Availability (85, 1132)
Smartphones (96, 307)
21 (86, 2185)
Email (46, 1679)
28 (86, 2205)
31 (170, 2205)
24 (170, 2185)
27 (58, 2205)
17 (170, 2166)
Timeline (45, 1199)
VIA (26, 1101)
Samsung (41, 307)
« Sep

#### [Work to complete]
Retype every line of the data above exactly.

#### [Solution]
Availability (85, 1132)
Smartphones (96, 307)
21 (86, 2185)
Email (46, 1679)
28 (86, 2205)
31 (170, 2205)
24 (170, 2185)
27 (58, 2205)
17 (170, 2166)
Timeline (45, 1199)
VIA (26, 1101)
Samsung (41, 307)
« Sep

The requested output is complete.